Нас позвали обедать. За столом сидел незнакомый мне, приехавший от Бегмы, полковник. Сидор Артемьевич представил меня: «Оцэ наш сусид Шкрябач». Полковник молча подал мне руку, но не назвал себя.

Во время обеда Ковпак изложил свой план продвижения крупных войсковых сил в Полесье, а также рассказал о задуманном им объединении всех партизанских отрядов.

Некоторое время все молчали, а потом посыпались вопросы, касавшиеся, главным образом, деталей. Ковпак охотно принялся за разъяснения и собирался развернуть карту, как вдруг заговорил полковник.

— Эта идея, Сидор Артемьевич, — полунебрежно заметил он, — на первый взгляд сулит большой стратегический успех.

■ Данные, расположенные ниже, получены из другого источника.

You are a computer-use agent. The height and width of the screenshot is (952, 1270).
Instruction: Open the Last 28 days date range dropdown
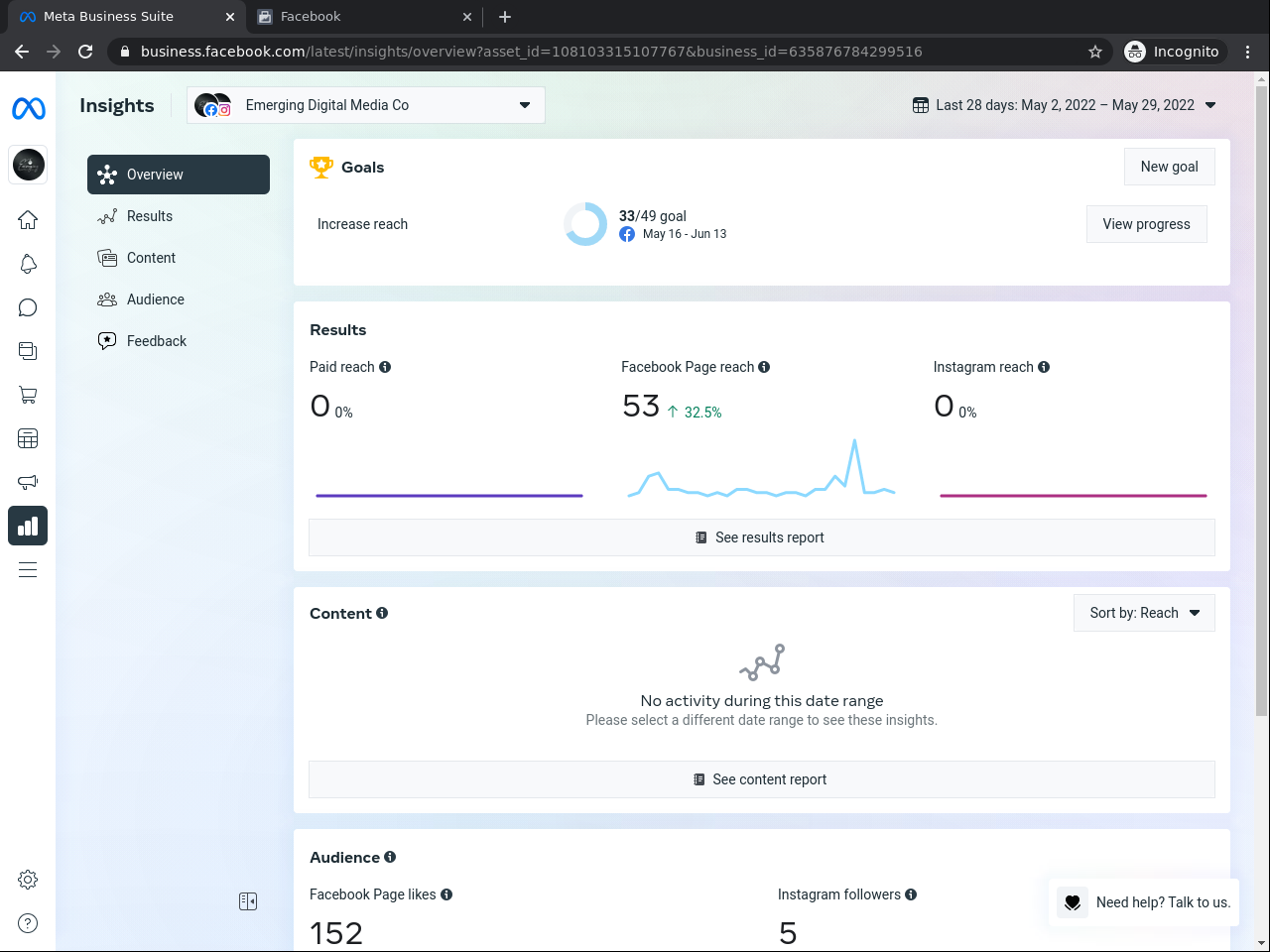click(1065, 105)
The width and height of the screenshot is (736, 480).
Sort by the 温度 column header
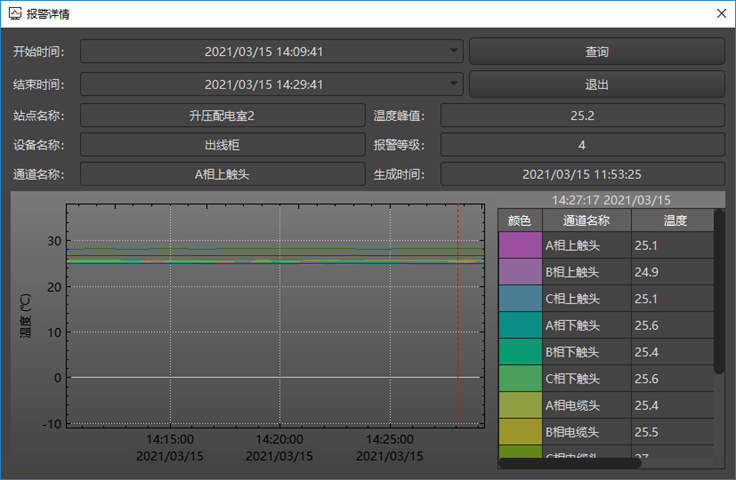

Но она совсем не продумана, фактически невыполнима и, как мне кажется, не годится…

— Чому ж вона не годытся? — спросил Ковпак.

— Трудно мне вам, Сидор Артемьевич, это объяснить, — вздохнул полковник. — Существует целая наука по этому вопросу, и тем, кто не изучал ее, все кажется чересчур простым и ясным…

— Так выходит я, по–твоему, дурак в военном деле? — поднял Ковпак глаза на полковника. — То есть, я не понимаю тактику?..

— Да что вы, Сидор Артемьевич?.. Я имел в виду то, что вы не изучали всех тонкостей военной науки, и задачи такого масштаба вам просто не по плечу… Это же крупный стратегический план!.. — примирительно, но с достоинством знатока проговорил полковник.

Ковпак вышел из себя. Он встал, уперся кулаками в стол.

— Вон!.. Щоб и духу твоего тут не було!.. Иш ты! Вин закончив академию, а всю войну просыдив за тысячу километров в штабе!.. Мы воювалы, а вин — бачь — якусь учену стратегию строив!..

— Да что вы, Сидор Артемьевич!.. Я же ничего не сказал обидного. Я только напомнил, что стратегия — весьма сложное дело! — извивался полковник.

— Войцехович! Павловский! Выпровадьте его!.. Чуете?.. Снарядите отделение из кавэскадрона и перебросьте через линию фронта сего стратега, — совсем рассердился Ковпак. — Вин мене учить приихав, колы война закинчуется!.. А ну, швидко!.. Через пивгодыны щоб його тут не було!